### Requirement
Skip the pictures. Transcribe the rest of the data below without changing a word.

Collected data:

....

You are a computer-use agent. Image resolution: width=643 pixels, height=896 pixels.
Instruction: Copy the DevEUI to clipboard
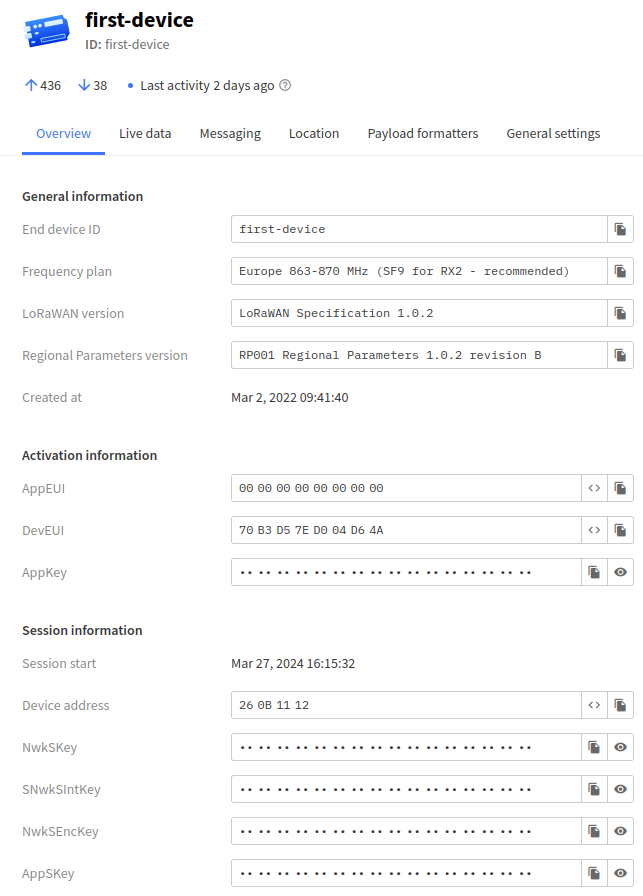[620, 531]
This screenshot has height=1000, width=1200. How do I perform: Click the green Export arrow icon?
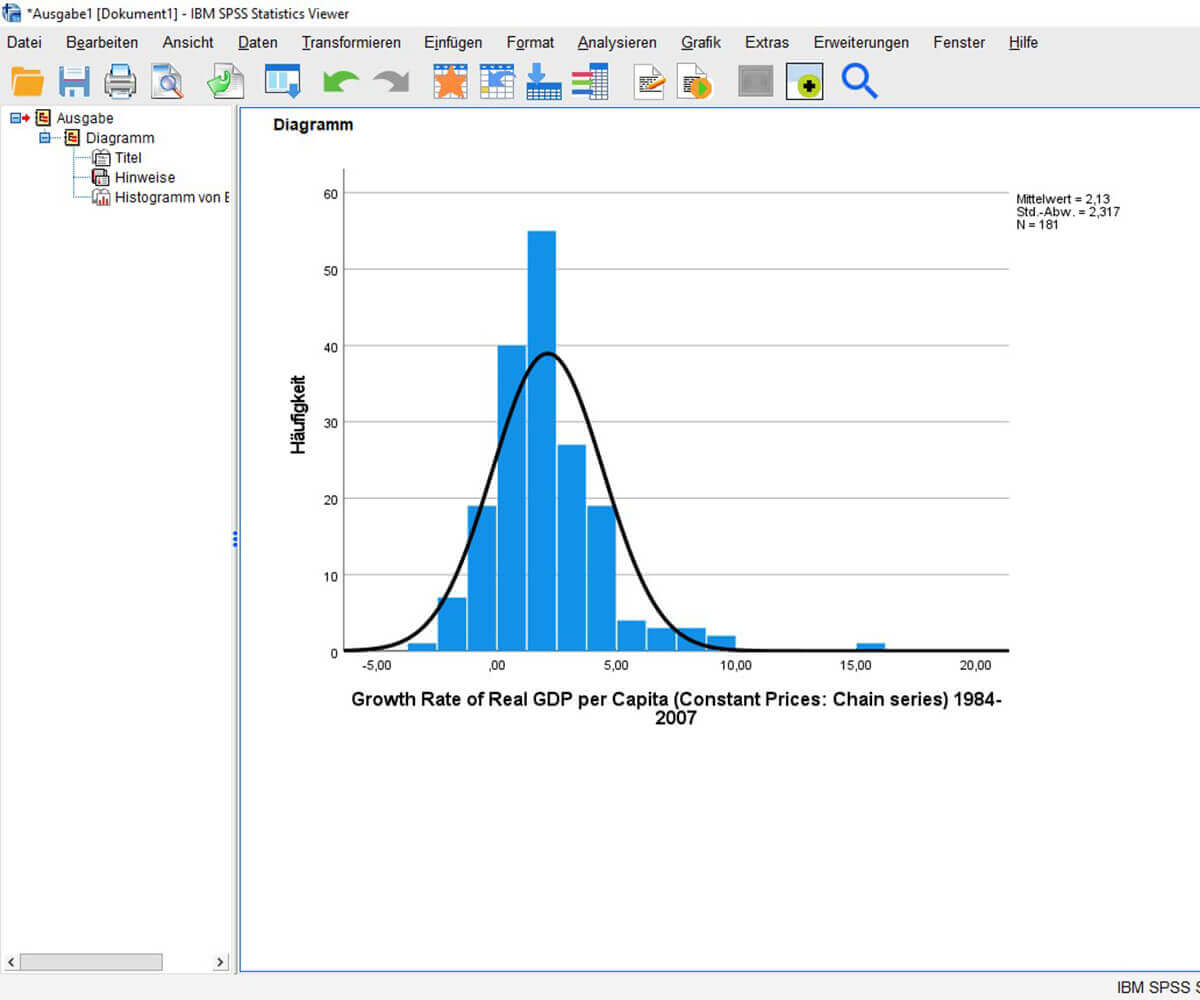pyautogui.click(x=225, y=81)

....

### Output
You are a computer-use agent. Image resolution: width=643 pixels, height=896 pixels.
Instruction: Copy the DevEUI to clipboard
[620, 531]
This screenshot has height=1000, width=1200. How do I perform: Click the green Export arrow icon?
pyautogui.click(x=225, y=81)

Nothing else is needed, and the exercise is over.